The evaluation platform¶
Bits has a dedicated offline test harness, systems/bits-ai-sre-eval-platform — a replayable evaluation platform built because "we had no reliable way to detect" quality shifts when features improved one investigation class while quietly regressing another. It turns production issues into reproducible investigation environments with two components: a curated label set defining representative scenarios, and an orchestration layer that runs Bits against them at scale.
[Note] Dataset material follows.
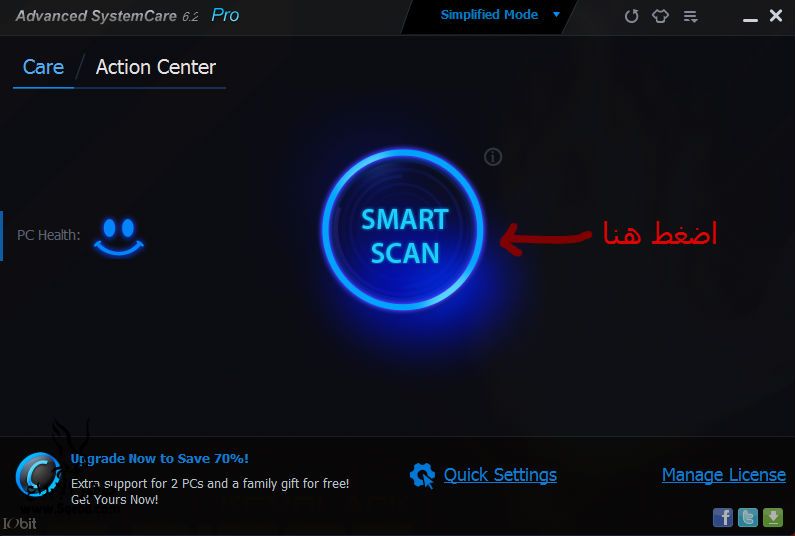Click the IObit logo in the corner
795x536 pixels.
pos(19,523)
Key loops that tie product → evaluation:
- patterns/product-feedback-to-eval-labels — every user thumbs-up/-down + free-text feedback becomes a candidate evaluation label. Label creation rate grew by an order of magnitude over manual labelling.
- patterns/agent-assisted-label-validation — Bits itself
now assists with validating its own labels (alignment studies
with human judges gate trust). Validation time per label dropped
95% in one week once this came online.
- concepts/trajectory-evaluation + concepts/pass-at-k — the platform scores not just final answers but investigation depth and k-attempt capability vs. reliability.
The platform now extends beyond Bits: Datadog APM, Database Monitoring, and other agentic products bootstrap on the same label-collection + eval infrastructure from day one.
Seen in¶
- sources/2026-03-04-datadog-mcp-server-agent-tools — used as the named counter-example to a general-purpose MCP server; the design trade-off between the two surfaces is the post's explicit framing on this axis.
- sources/2026-04-07-datadog-bits-ai-sre-eval-platform — the offline evaluation platform built around Bits. Canonical source for how Datadog quantifies Bits' behaviour and iterates on it.
- sources/2026-03-18-aws-ai-powered-event-response-for-amazon-eks — cross-reference: AWS DevOps Agent ships the same category of product (hosted agent for live-telemetry incident investigation) with a different vendor relationship (AWS managed service scoped to AWS cloud resources vs Datadog SaaS scoped to Datadog-ingested telemetry). See systems/aws-devops-agent for the explicit side-by-side comparison table.